The fundamental fact about capitalism is that the private ownership of the
means of production gives those owners the power to compel the participation of
the vast majority of people on terms dictated by the owners, not arrived at by
either genuine consent or unforced cooperation.
Rawls completely fails to capture that fact about capitalist society,
and for that reason, I described his philosophical theory as an ideological
rationalization.
Those who control capital in this society,
together with their enablers in the Economics profession, are always eager to
misrepresent what goes on as cooperation based on consent, because to
acknowledge the truth [as the classical economists, Smith and Ricardo, did]
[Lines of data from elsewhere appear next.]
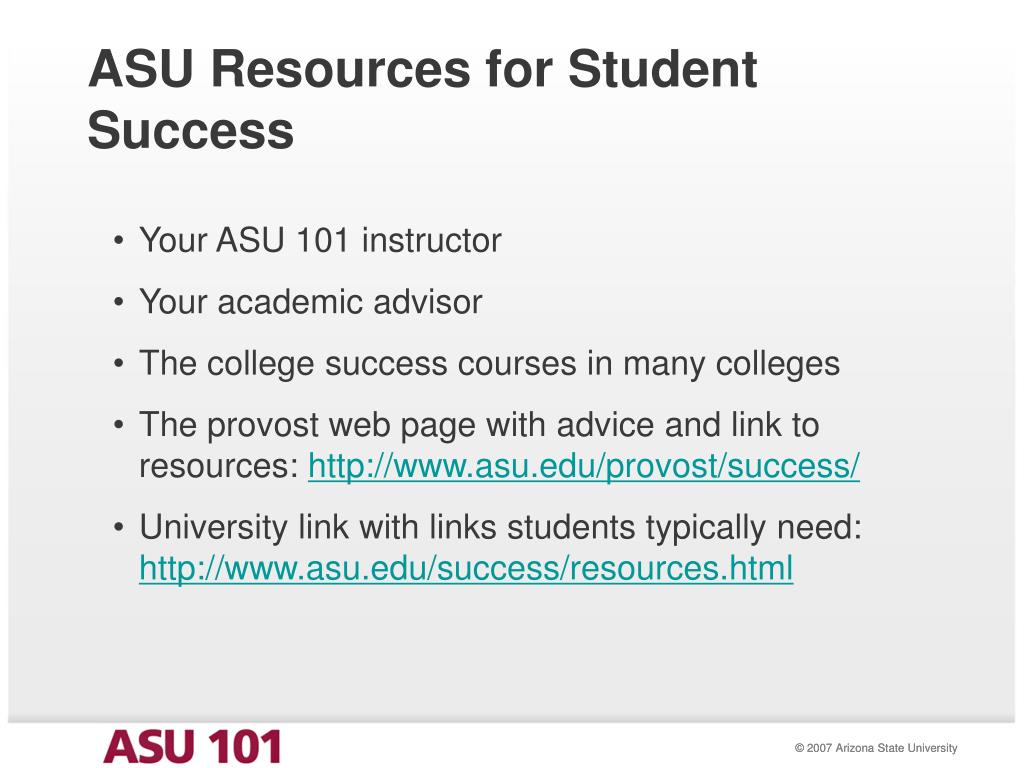Viewport: 1024px width, 768px height.
Task: Click the bullet dot beside provost web page
Action: click(x=118, y=425)
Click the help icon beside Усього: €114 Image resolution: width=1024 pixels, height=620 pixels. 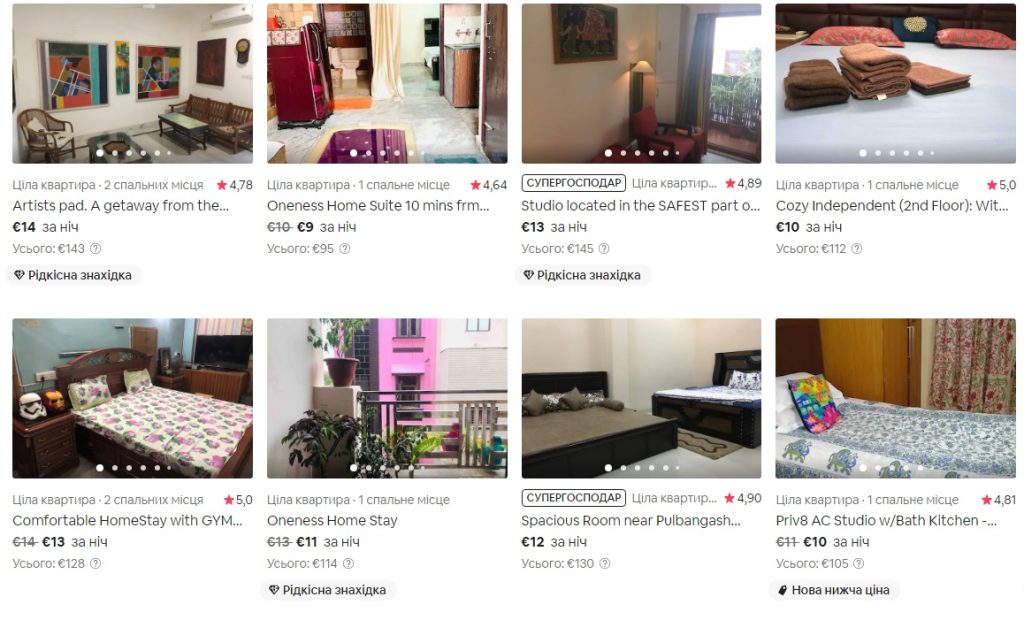348,564
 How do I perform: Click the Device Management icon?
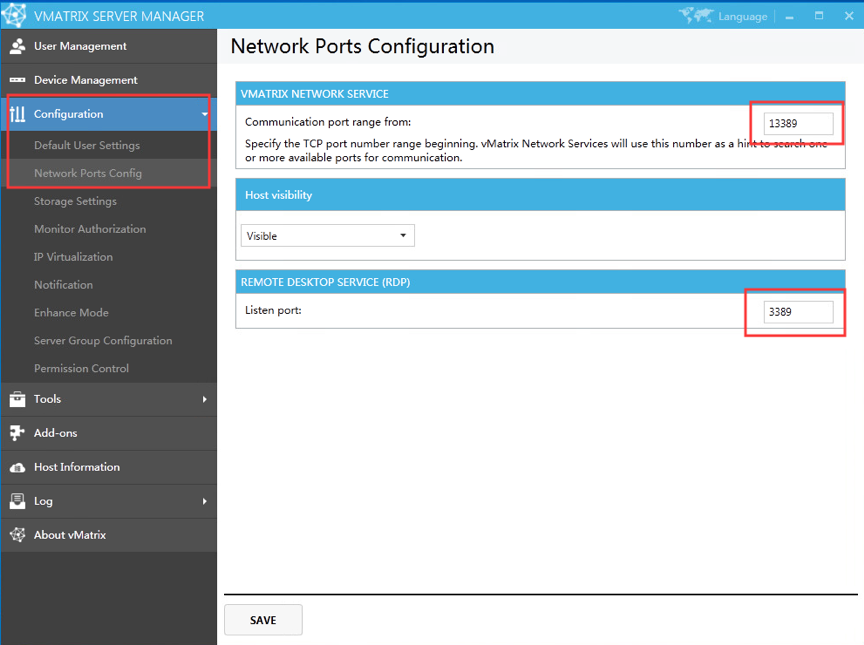click(x=17, y=80)
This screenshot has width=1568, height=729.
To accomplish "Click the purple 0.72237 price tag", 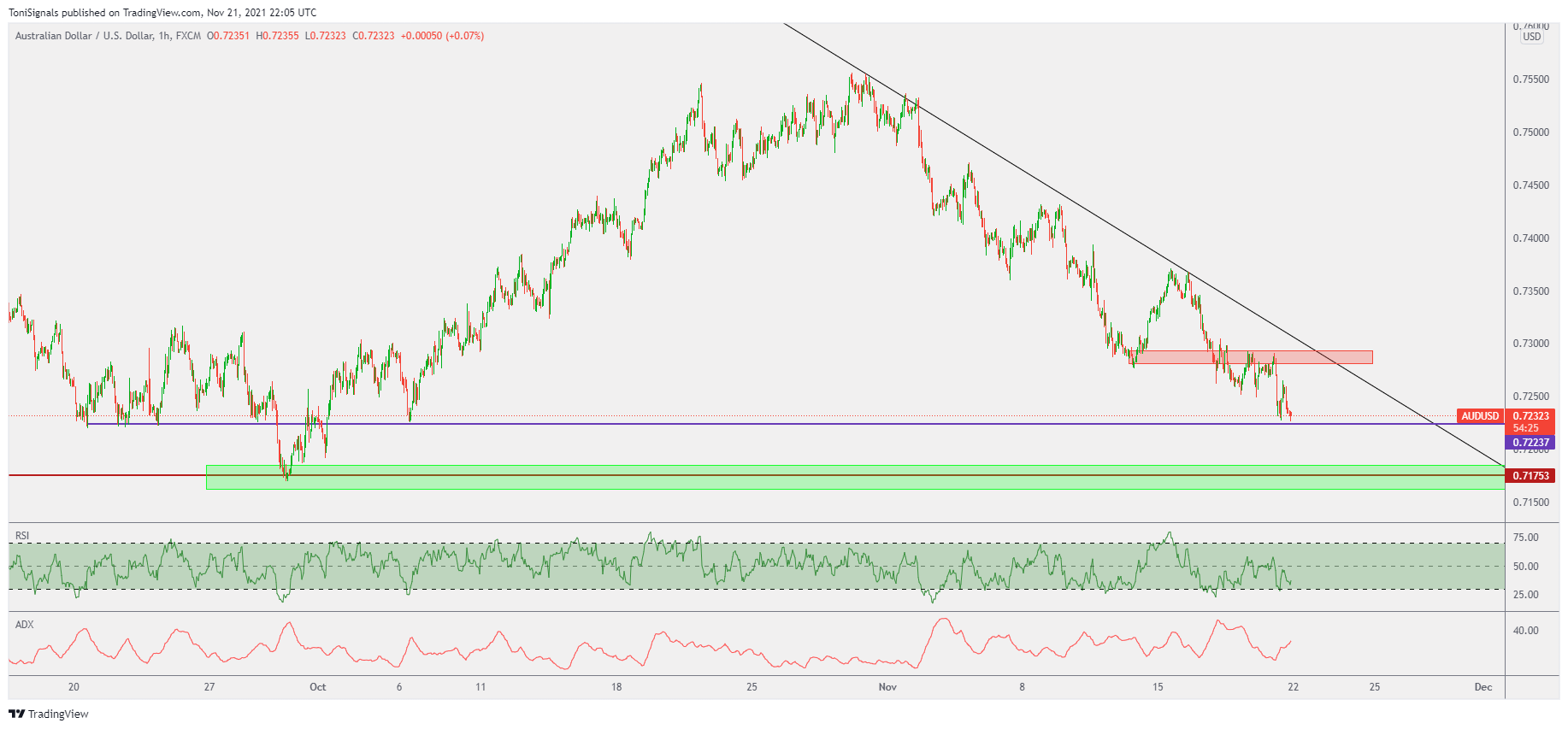I will pos(1530,443).
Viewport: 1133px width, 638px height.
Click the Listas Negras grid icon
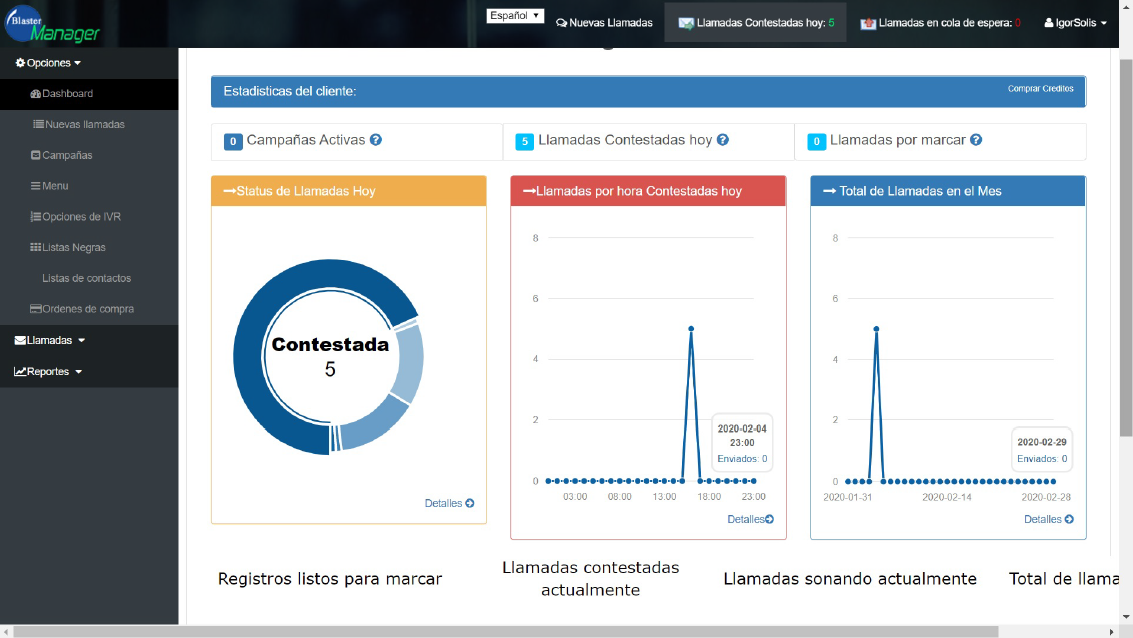tap(36, 248)
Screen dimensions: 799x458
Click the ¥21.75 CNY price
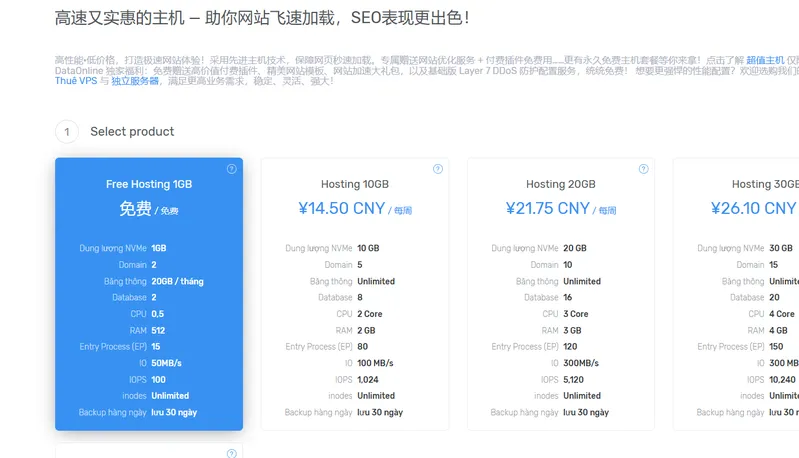pos(548,209)
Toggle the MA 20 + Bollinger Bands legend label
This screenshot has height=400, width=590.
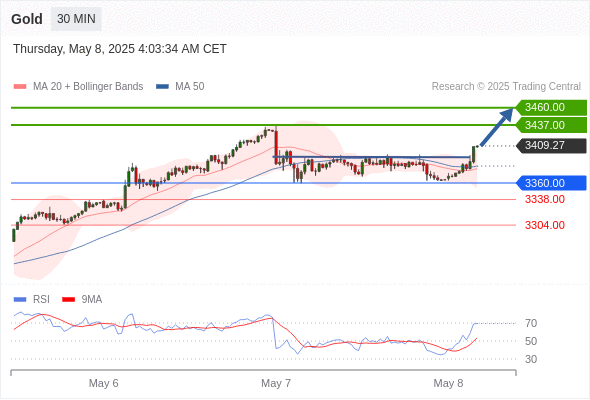click(x=88, y=87)
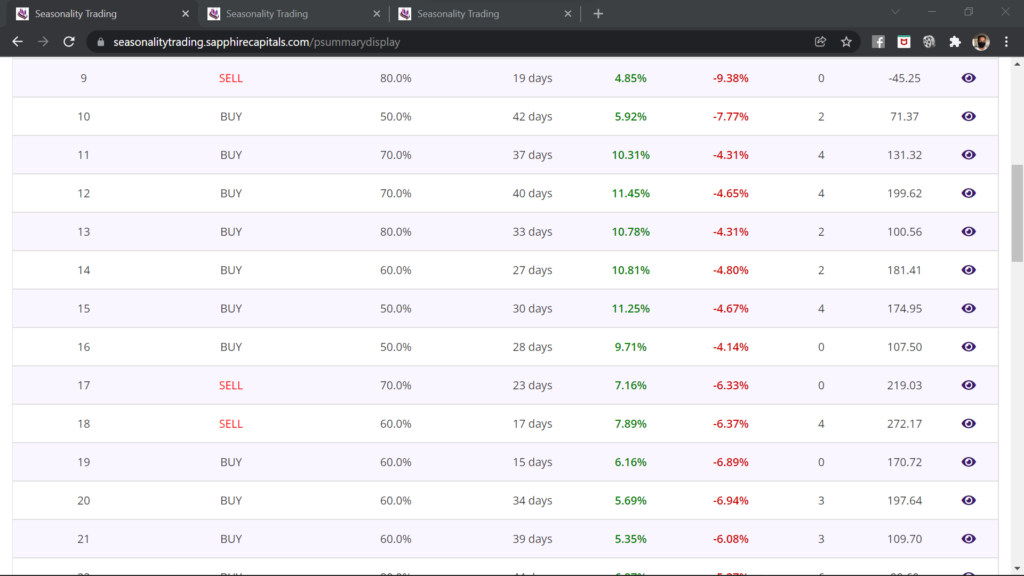Viewport: 1024px width, 576px height.
Task: View details for row 12 via eye icon
Action: pos(968,193)

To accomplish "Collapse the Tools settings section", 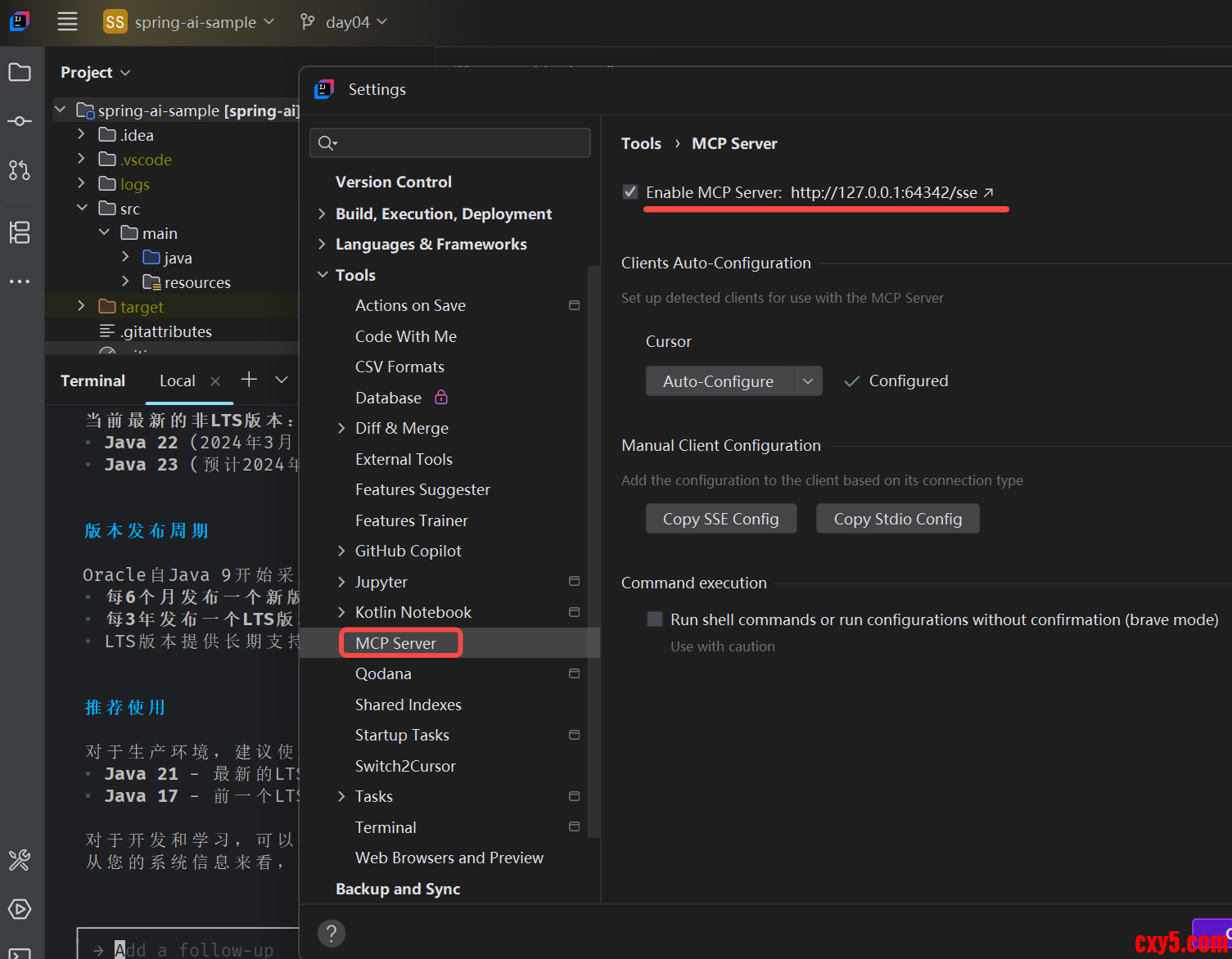I will [x=323, y=275].
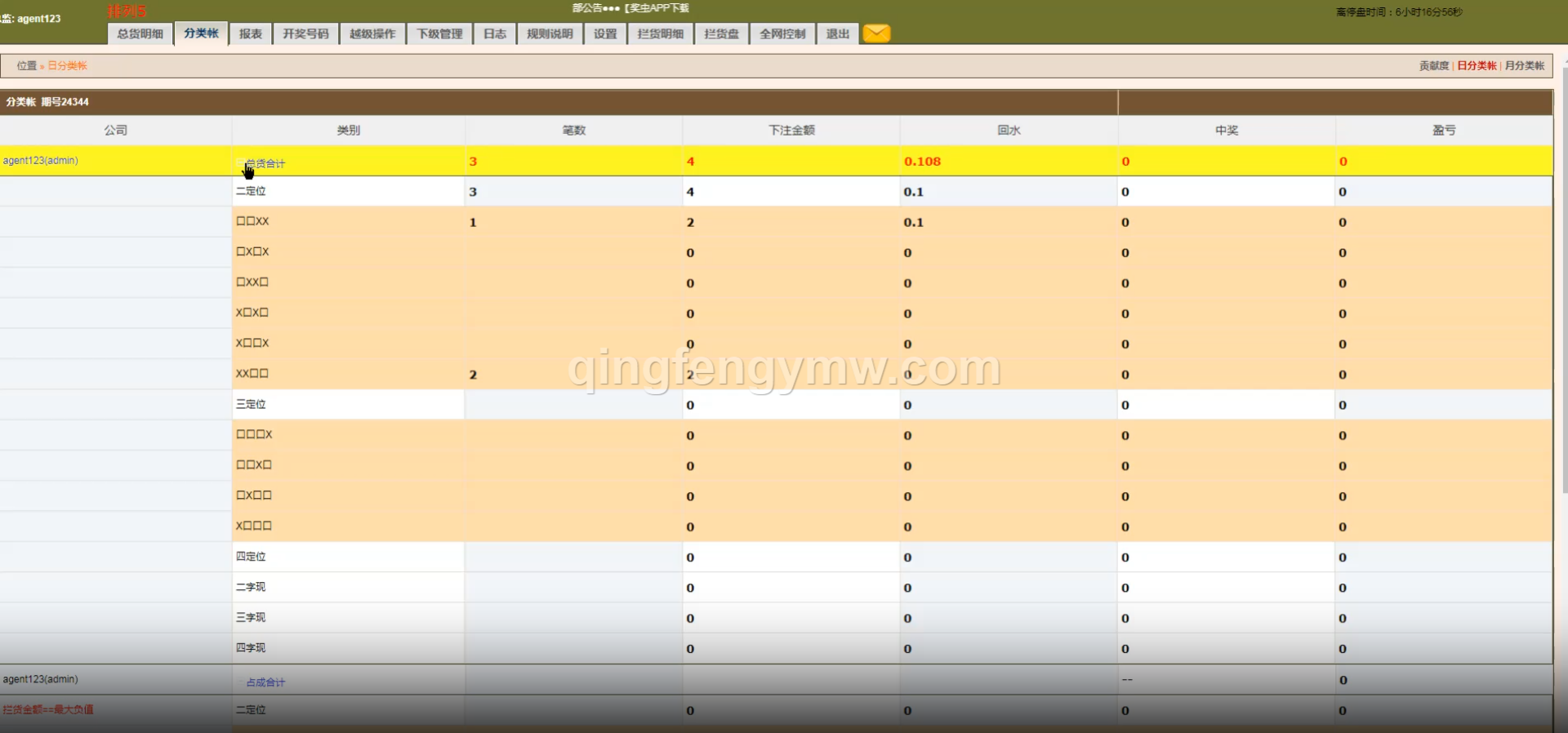
Task: View the 日志 tab
Action: [x=495, y=33]
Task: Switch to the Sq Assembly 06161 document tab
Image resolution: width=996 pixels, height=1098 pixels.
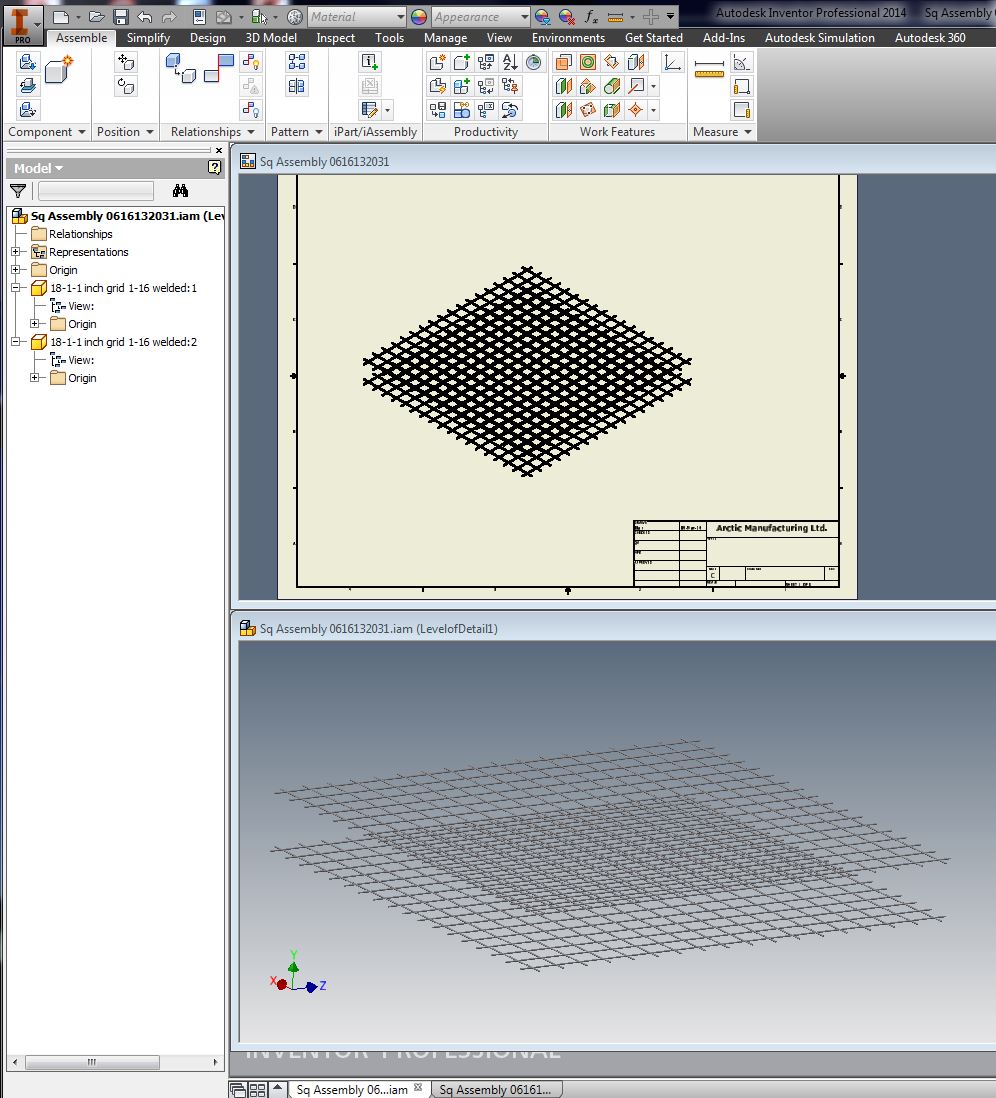Action: click(497, 1089)

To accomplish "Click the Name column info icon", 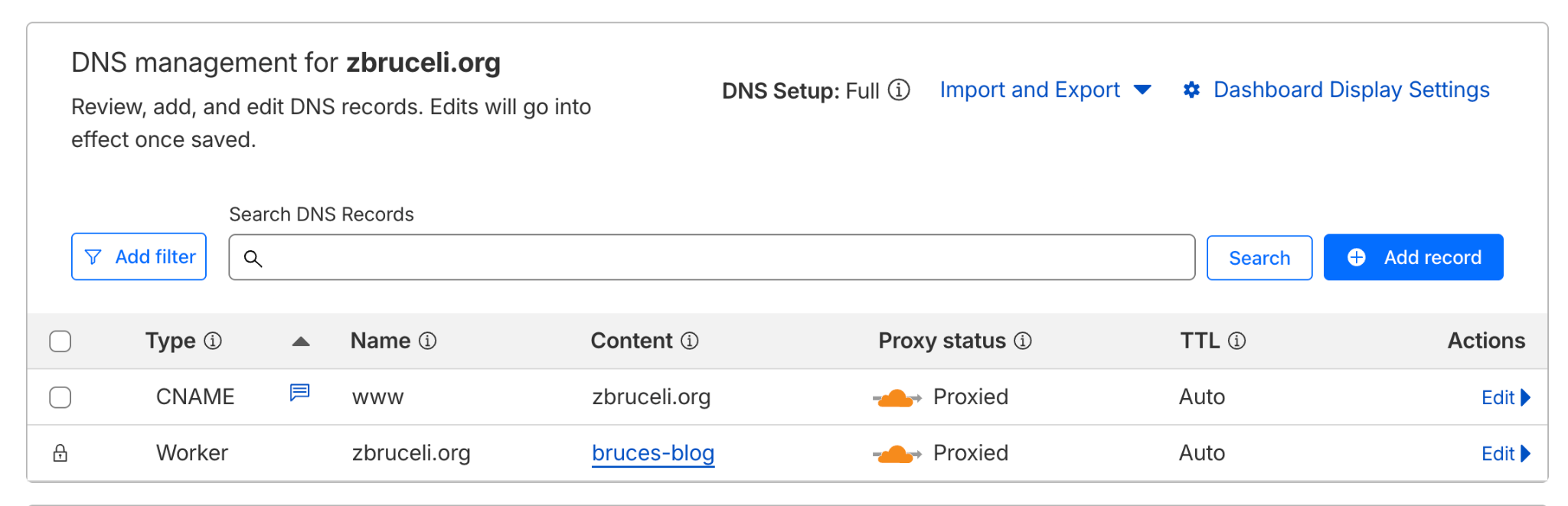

would threaten their hegemony.
But I am content if we can agree that Rawls'
argument does not in fact work. That,
after all, is the point of philosophy.
2 comments:
This isn’t Rawls as I understand him. As I read him, he explicitly states that there is no right to ownership of the means of production, only a right to personal property. The means of production may be privately owned only to the extent that this can be shown to be to the benefit of the least advantaged. He also states that capitalism, including welfare capitalism, won’t meet his criteria. Only democratic socialism or a property-owning democracy will do so.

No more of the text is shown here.